Regular Expressions (or RegEx for short) is a technique to shorten coding by using bunch of letters and symbols (metacharacters). Most modern languages support regular expressions. You can use it in code. But where they are really useful is data cleanup, extraction, converting legacy data, grabbing data from the internet, etc. Regular Expressions can be considered as the SQL for freeform text.

RegExs are avoided by most people (even experienced programmers shy away from it), because they either don't understand it, haven't taken the time to learn it -- or they think that it is sediment left over from the Unix era.

At the end of this tutorial you will see that, regular expressions can actually be easier and quicker to code. Once you understand how it works, and some of the tools and techniques, you will see how dramatically it can shorten code, and save you a time with coding and debugging. Also, maintenance can actually be easier!

Here is a terrific example. Today, I was browsing through the prep book for MCTS Exam 70-528, and came across this example for asp.net custom validator control to validate passwords. The password rules are:

  • 6-14 characters,
  • at least one lowercase letter,
  • at least one uppercase letter
  • at least one number

Here is the conventional method. (Code directly copied from the book, pg 469 with misspelled "argument" and all)

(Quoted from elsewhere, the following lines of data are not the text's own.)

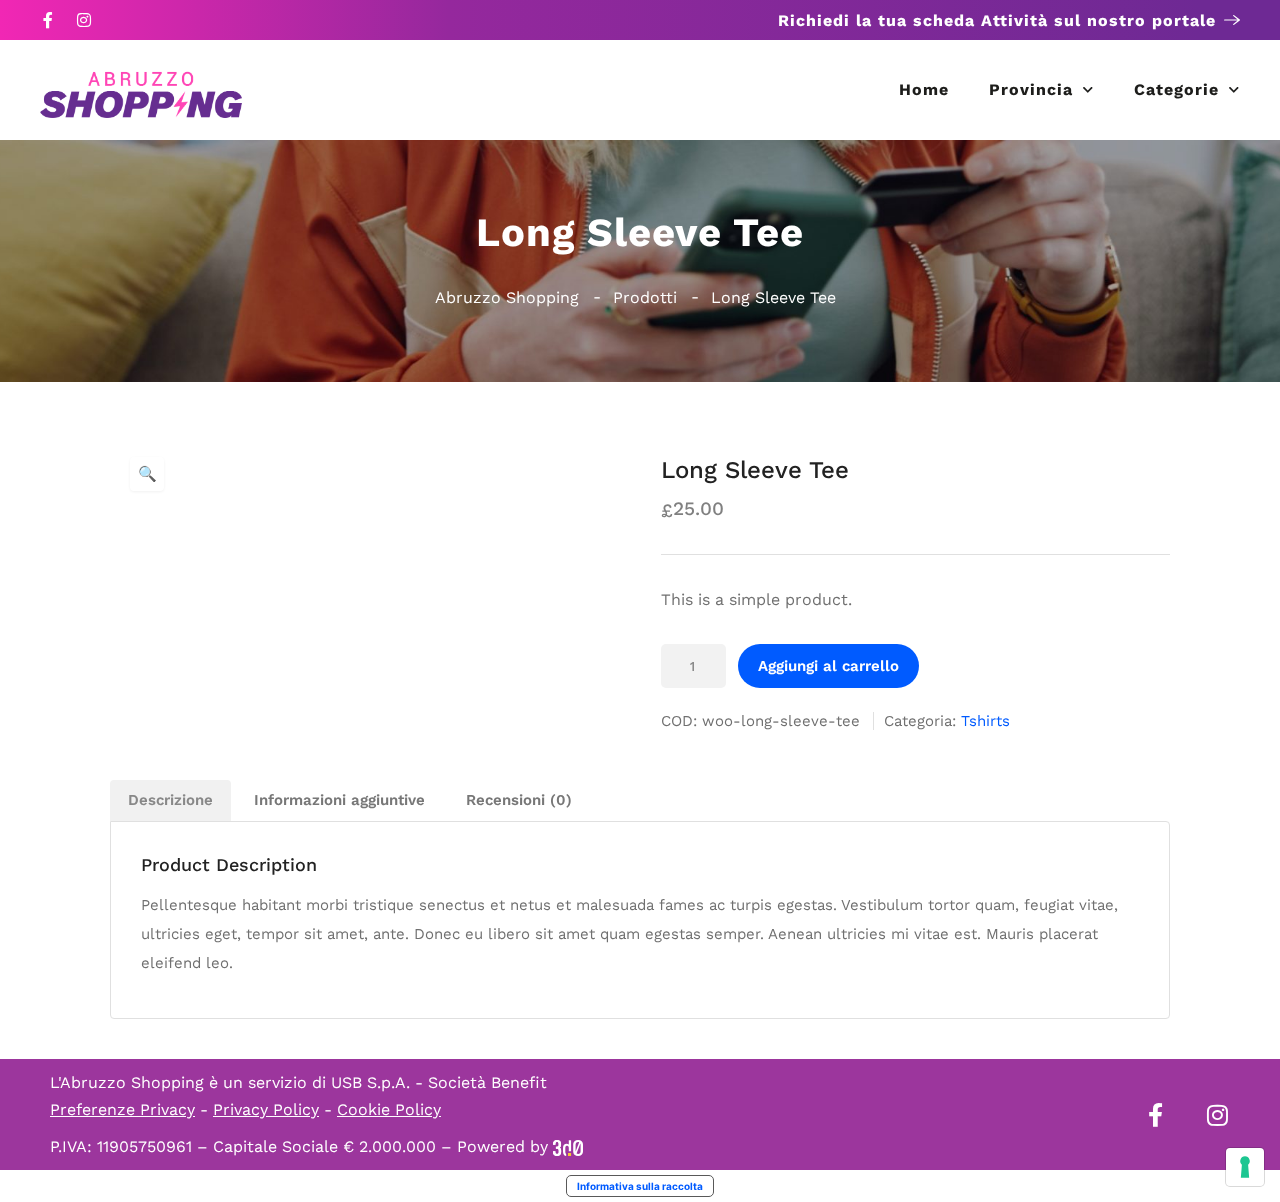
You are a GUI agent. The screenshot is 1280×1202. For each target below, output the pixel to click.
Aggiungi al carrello (828, 666)
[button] (147, 474)
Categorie (1176, 89)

<script language="javascript" type="text/javascript">
function ValidatePassword(source, arguements)
{
var data = arguements.Value.split('');
//start by setting false
arguements.IsValid=false;
//check length
if(data.length < 6 || data.length > 14) return;
//check for uppercase
var uc = false;
for(var c in data)
{
if(data[c] >= 'A' && data[c] <= 'Z')
{
uc=true; break;
}
}
if(!uc) return;
//check for lowercase
var lc = false;
for(var c in data)
{
if(data[c] >= 'a' && data[c] <= 'z')
{
lc=true; break;
}
}
if(!lc) return;
//check for numeric
var num = false;
for(var c in data)
{
if(data[c] >= '0' && data[c] <= '9')
{
num=true; break;
}
}
if(!num) return;
//must be valid
arguements.IsValid=true;
}
</script>

Now, with the use of regular expressions, we can shorten this into just ONE line of code:
<script language="javascript" type="text/javascript">
function ValidatePassword(src, args)
{
args.IsValid =
args.Value.length>=6 && args.Value.length<=14
&& /[a-z]/.test(args.Value) //find a lowercase
&& /[A-Z]/.test(args.Value) //find a uppercase
&& /\d/.test(args.Value) //find a digit
}
</script>

You've got to love the elegance and compactness of this code. I believe it is actually easier to understand and debug - no messy loops and "if" constructs. And it reads exactly like the password rules specification above. Such is the amazing power of regular expressions. Note: "\d" is the character class for identifying a single digit. We could have just as well said "[0-9]".

In my next post we will look at a few more easy examples and examine the metacharacters.

1 comment:

Vijay Jagdale said...

The C# version (for server side validations) is:
args.Value.Length >= 6 && args.Value.Length <= 14
&& new Regex("[a-z]").IsMatch(args.Value)
&& new Regex("[A-Z]").IsMatch(args.Value)
&& new Regex(@"\d").IsMatch(args.Value);